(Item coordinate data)

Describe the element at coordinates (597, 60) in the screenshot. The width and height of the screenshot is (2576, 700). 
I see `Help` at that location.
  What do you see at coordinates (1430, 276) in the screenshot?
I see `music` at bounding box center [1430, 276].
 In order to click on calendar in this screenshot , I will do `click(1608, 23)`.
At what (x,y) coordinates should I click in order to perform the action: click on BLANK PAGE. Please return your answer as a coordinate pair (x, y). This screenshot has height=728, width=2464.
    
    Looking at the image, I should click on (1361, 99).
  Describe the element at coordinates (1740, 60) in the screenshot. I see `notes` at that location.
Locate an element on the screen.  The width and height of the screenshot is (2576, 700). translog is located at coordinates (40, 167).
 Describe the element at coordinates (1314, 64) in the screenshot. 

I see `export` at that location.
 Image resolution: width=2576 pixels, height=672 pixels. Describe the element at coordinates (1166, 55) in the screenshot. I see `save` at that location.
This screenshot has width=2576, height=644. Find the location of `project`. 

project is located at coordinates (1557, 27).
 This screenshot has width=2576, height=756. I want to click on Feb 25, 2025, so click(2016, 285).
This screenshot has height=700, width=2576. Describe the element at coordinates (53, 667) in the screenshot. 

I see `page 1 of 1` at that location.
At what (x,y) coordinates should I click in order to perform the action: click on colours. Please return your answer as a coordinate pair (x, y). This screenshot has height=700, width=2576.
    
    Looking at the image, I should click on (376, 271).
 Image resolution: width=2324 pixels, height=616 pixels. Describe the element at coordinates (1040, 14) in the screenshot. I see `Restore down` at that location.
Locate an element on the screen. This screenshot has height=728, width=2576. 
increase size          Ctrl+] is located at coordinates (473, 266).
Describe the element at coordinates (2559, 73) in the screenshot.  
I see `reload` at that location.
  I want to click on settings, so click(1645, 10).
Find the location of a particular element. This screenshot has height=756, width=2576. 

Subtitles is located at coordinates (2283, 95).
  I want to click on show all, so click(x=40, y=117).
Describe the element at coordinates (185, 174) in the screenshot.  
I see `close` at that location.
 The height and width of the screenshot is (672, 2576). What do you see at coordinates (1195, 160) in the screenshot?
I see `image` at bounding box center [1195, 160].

> _WHAT YOU NEED TO DO_
Reproduce all of the material above word for word, keeping every line in its original order.

> _SOLUTION TO THE PROBLEM_
Describe the element at coordinates (597, 60) in the screenshot. The width and height of the screenshot is (2576, 700). 
I see `Help` at that location.
  What do you see at coordinates (1430, 276) in the screenshot?
I see `music` at bounding box center [1430, 276].
 In order to click on calendar in this screenshot , I will do `click(1608, 23)`.
At what (x,y) coordinates should I click in order to perform the action: click on BLANK PAGE. Please return your answer as a coordinate pair (x, y). This screenshot has height=728, width=2464.
    
    Looking at the image, I should click on (1361, 99).
  Describe the element at coordinates (1740, 60) in the screenshot. I see `notes` at that location.
Locate an element on the screen.  The width and height of the screenshot is (2576, 700). translog is located at coordinates (40, 167).
 Describe the element at coordinates (1314, 64) in the screenshot. 

I see `export` at that location.
 Image resolution: width=2576 pixels, height=672 pixels. Describe the element at coordinates (1166, 55) in the screenshot. I see `save` at that location.
This screenshot has width=2576, height=644. Find the location of `project`. 

project is located at coordinates (1557, 27).
 This screenshot has width=2576, height=756. I want to click on Feb 25, 2025, so click(2016, 285).
This screenshot has height=700, width=2576. Describe the element at coordinates (53, 667) in the screenshot. 

I see `page 1 of 1` at that location.
At what (x,y) coordinates should I click in order to perform the action: click on colours. Please return your answer as a coordinate pair (x, y). This screenshot has height=700, width=2576.
    
    Looking at the image, I should click on (376, 271).
 Image resolution: width=2324 pixels, height=616 pixels. Describe the element at coordinates (1040, 14) in the screenshot. I see `Restore down` at that location.
Locate an element on the screen. This screenshot has height=728, width=2576. 
increase size          Ctrl+] is located at coordinates (473, 266).
Describe the element at coordinates (2559, 73) in the screenshot.  
I see `reload` at that location.
  I want to click on settings, so click(1645, 10).
Find the location of a particular element. This screenshot has height=756, width=2576. 

Subtitles is located at coordinates (2283, 95).
  I want to click on show all, so click(x=40, y=117).
Describe the element at coordinates (185, 174) in the screenshot.  
I see `close` at that location.
 The height and width of the screenshot is (672, 2576). What do you see at coordinates (1195, 160) in the screenshot?
I see `image` at bounding box center [1195, 160].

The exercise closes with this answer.